**Records shown**

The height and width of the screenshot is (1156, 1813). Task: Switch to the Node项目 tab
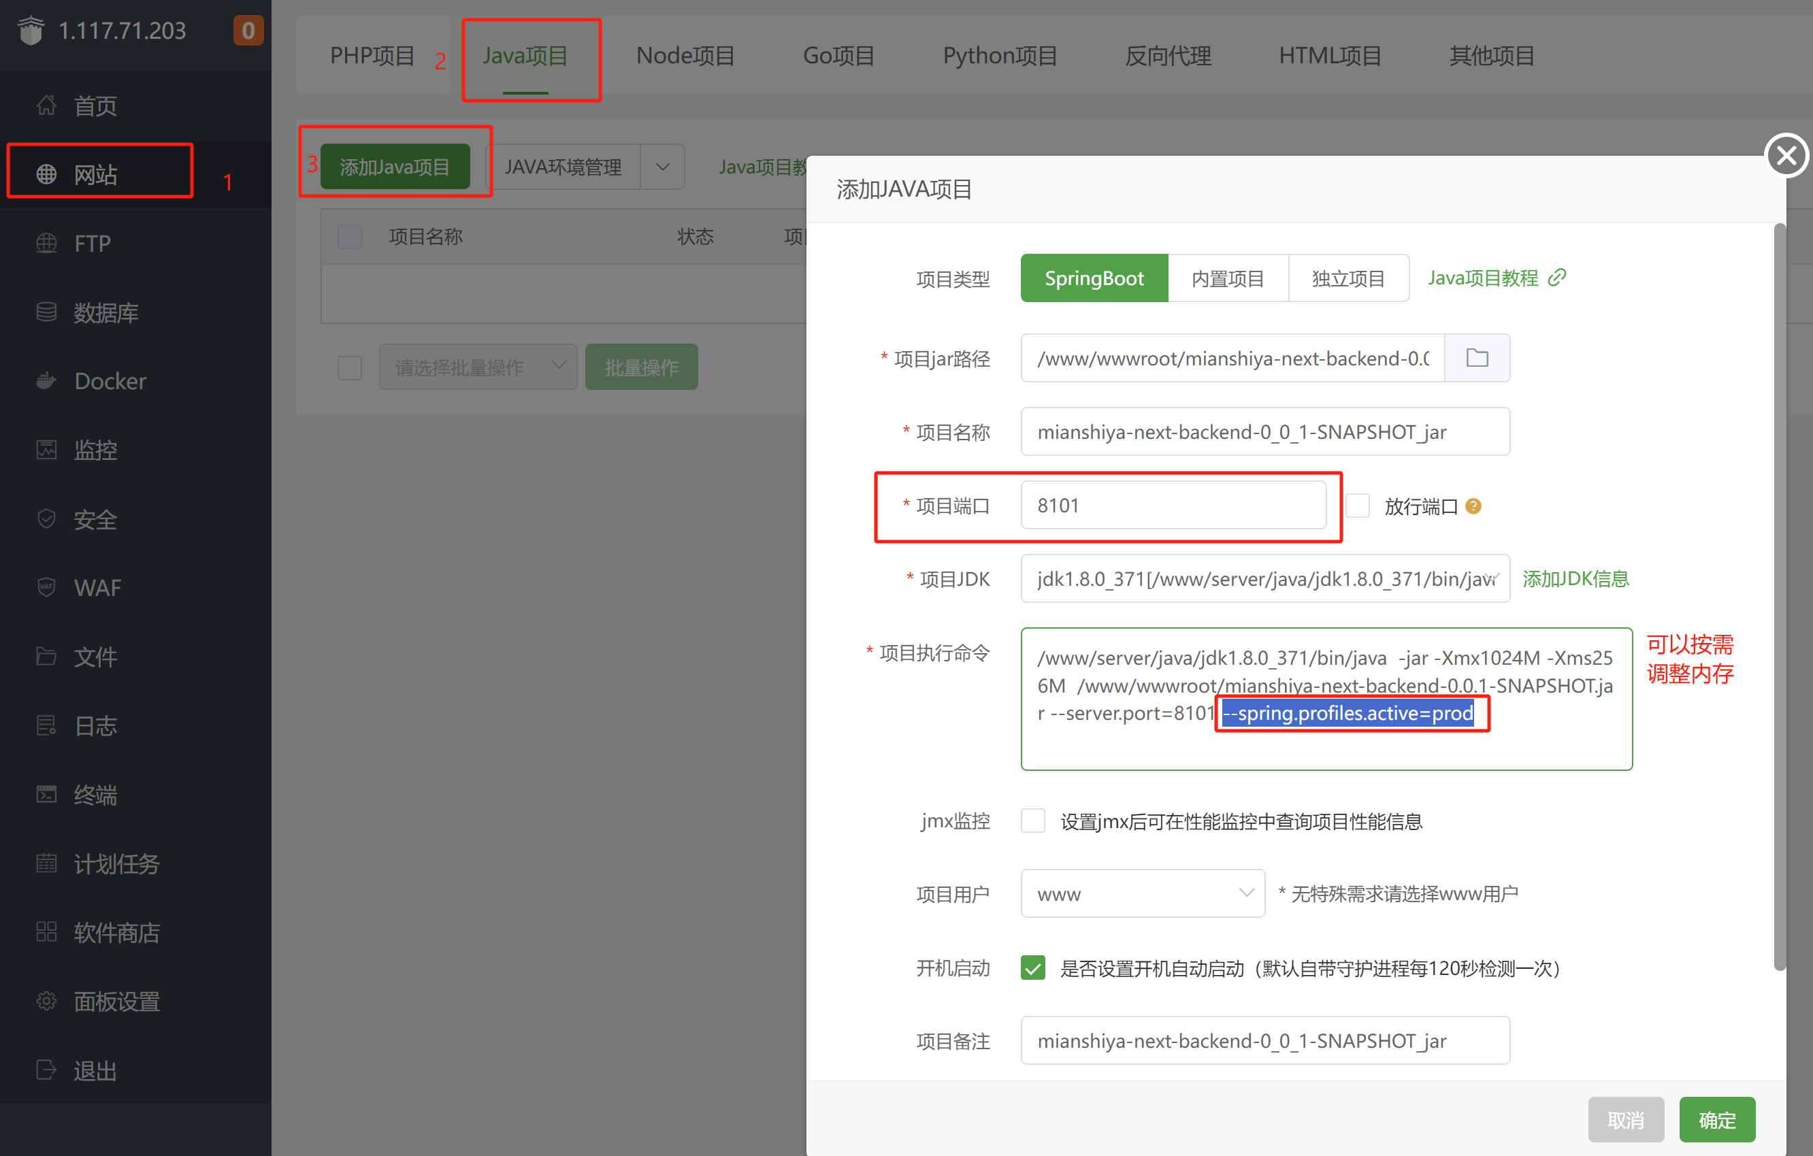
* * *
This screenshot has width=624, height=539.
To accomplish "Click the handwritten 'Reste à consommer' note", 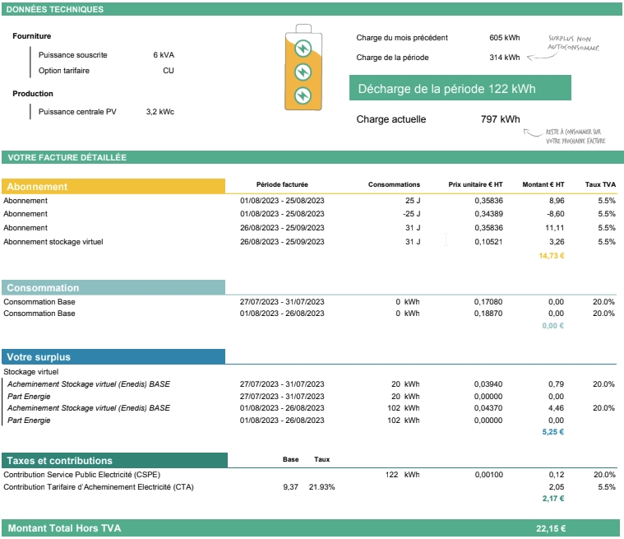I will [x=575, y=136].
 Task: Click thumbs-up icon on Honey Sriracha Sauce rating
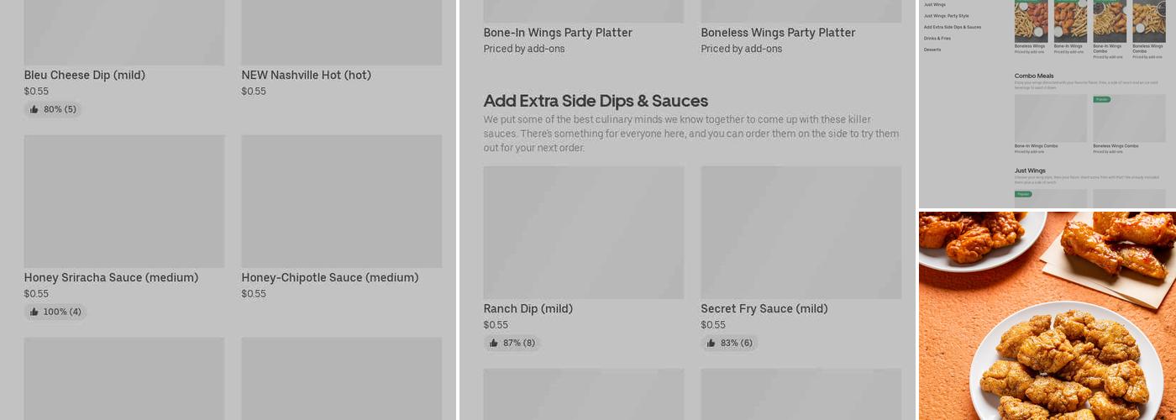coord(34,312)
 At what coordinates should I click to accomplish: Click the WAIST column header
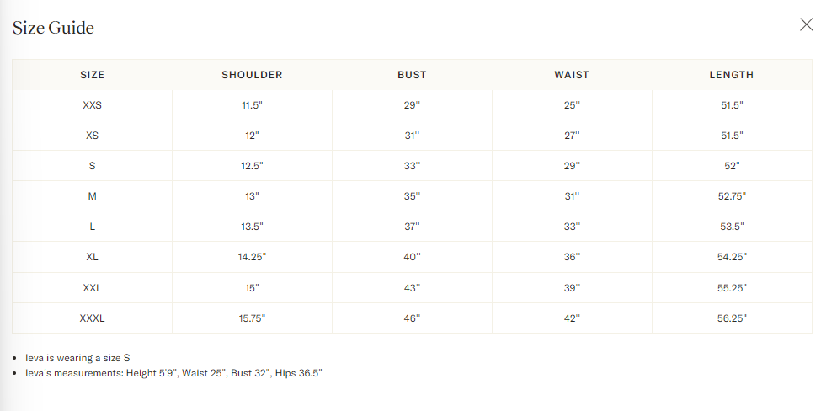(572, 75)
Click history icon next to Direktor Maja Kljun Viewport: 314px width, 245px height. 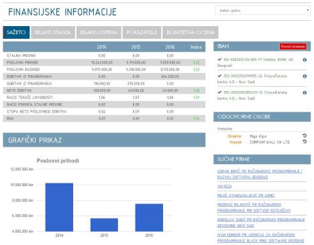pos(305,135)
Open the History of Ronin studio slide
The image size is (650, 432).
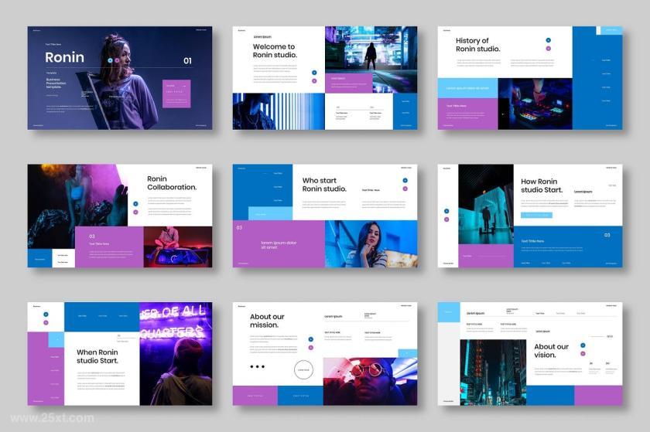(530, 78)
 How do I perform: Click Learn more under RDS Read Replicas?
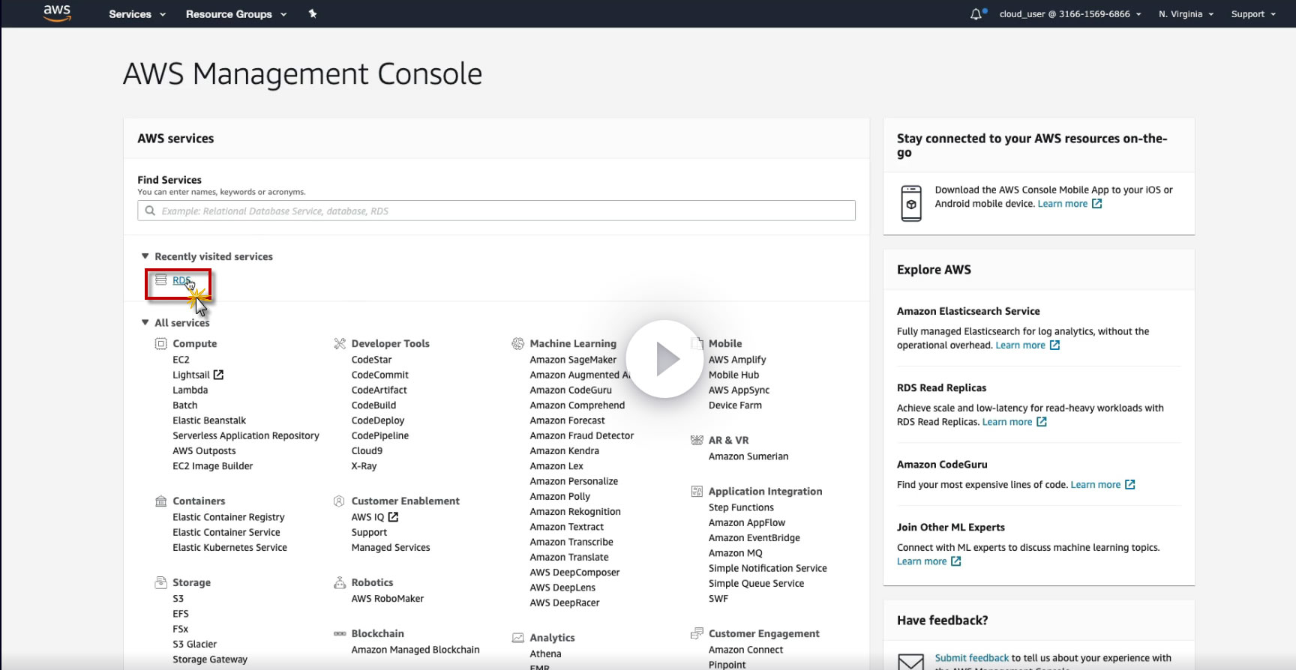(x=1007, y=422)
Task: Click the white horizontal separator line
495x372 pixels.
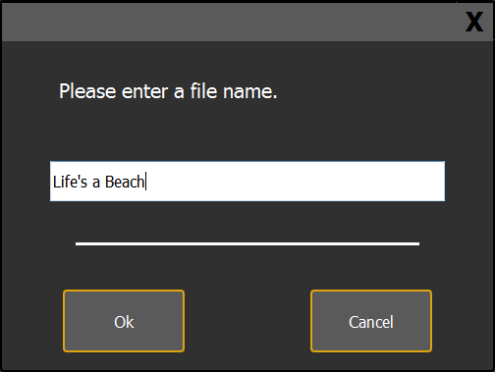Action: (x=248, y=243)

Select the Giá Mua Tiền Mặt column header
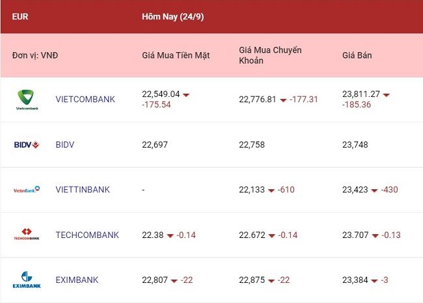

**Problem requirements**
Quote the lines that run from the line containing "Task: Click the" through the line containing "Select the Giá Mua Tiền Mặt column header", including both of those lines, and leave the pictures out of your answer.

**Task response**
Task: Click the white horizontal separator line
495x372 pixels.
Action: (x=248, y=243)

Select the Giá Mua Tiền Mặt column header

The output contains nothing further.